## [Material to process]

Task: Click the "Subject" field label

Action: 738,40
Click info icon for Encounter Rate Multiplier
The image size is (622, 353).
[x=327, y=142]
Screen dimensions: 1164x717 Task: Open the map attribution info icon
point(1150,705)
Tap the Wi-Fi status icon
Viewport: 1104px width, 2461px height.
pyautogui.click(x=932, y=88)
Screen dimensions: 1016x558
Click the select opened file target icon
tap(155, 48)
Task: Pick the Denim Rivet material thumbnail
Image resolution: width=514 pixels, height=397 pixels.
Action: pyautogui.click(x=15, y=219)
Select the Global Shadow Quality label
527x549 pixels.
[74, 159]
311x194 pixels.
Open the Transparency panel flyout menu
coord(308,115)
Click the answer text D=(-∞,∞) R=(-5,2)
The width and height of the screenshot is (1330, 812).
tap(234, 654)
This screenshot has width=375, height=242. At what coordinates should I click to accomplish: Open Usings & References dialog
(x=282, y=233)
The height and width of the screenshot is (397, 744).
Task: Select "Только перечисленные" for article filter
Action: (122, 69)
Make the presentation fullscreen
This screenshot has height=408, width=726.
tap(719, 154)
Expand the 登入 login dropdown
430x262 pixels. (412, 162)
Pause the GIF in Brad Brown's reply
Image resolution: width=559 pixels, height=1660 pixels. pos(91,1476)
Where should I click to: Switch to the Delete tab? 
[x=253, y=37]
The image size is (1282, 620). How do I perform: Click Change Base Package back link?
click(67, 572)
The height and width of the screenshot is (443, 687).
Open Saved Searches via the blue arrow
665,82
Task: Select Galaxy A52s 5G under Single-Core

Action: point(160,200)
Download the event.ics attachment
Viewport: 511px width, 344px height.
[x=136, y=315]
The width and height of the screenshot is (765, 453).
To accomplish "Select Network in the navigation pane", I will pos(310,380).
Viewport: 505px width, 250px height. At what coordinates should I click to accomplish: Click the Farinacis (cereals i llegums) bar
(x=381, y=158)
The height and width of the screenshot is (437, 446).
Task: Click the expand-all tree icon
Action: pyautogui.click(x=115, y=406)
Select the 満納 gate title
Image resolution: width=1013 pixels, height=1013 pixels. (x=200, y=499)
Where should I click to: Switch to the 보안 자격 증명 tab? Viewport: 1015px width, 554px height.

## [Requirement]
What you return should match the entries above exactly.

## [Result of the task]
Task: Click the "Subject" field label

Action: 738,40
Click info icon for Encounter Rate Multiplier
The image size is (622, 353).
[x=327, y=142]
Screen dimensions: 1164x717 Task: Open the map attribution info icon
point(1150,705)
Tap the Wi-Fi status icon
Viewport: 1104px width, 2461px height.
pyautogui.click(x=932, y=88)
Screen dimensions: 1016x558
Click the select opened file target icon
tap(155, 48)
Task: Pick the Denim Rivet material thumbnail
Image resolution: width=514 pixels, height=397 pixels.
Action: pyautogui.click(x=15, y=219)
Select the Global Shadow Quality label
527x549 pixels.
[74, 159]
311x194 pixels.
Open the Transparency panel flyout menu
coord(308,115)
Click the answer text D=(-∞,∞) R=(-5,2)
The width and height of the screenshot is (1330, 812).
tap(234, 654)
This screenshot has width=375, height=242. At what coordinates should I click to accomplish: Open Usings & References dialog
(x=282, y=233)
The height and width of the screenshot is (397, 744).
Task: Select "Только перечисленные" for article filter
Action: (122, 69)
Make the presentation fullscreen
This screenshot has height=408, width=726.
tap(719, 154)
Expand the 登入 login dropdown
430x262 pixels. (412, 162)
Pause the GIF in Brad Brown's reply
Image resolution: width=559 pixels, height=1660 pixels. pos(91,1476)
Where should I click to: Switch to the Delete tab? 
[x=253, y=37]
The image size is (1282, 620). How do I perform: Click Change Base Package back link?
click(67, 572)
The height and width of the screenshot is (443, 687).
Open Saved Searches via the blue arrow
665,82
Task: Select Galaxy A52s 5G under Single-Core

Action: point(160,200)
Download the event.ics attachment
Viewport: 511px width, 344px height.
[x=136, y=315]
The width and height of the screenshot is (765, 453).
To accomplish "Select Network in the navigation pane", I will pos(310,380).
Viewport: 505px width, 250px height. At what coordinates should I click to accomplish: Click the Farinacis (cereals i llegums) bar
(x=381, y=158)
The height and width of the screenshot is (437, 446).
Task: Click the expand-all tree icon
Action: pyautogui.click(x=115, y=406)
Select the 満納 gate title
Image resolution: width=1013 pixels, height=1013 pixels. (x=200, y=499)
Where should I click to: Switch to the 보안 자격 증명 tab? Viewport: 1015px width, 554px height.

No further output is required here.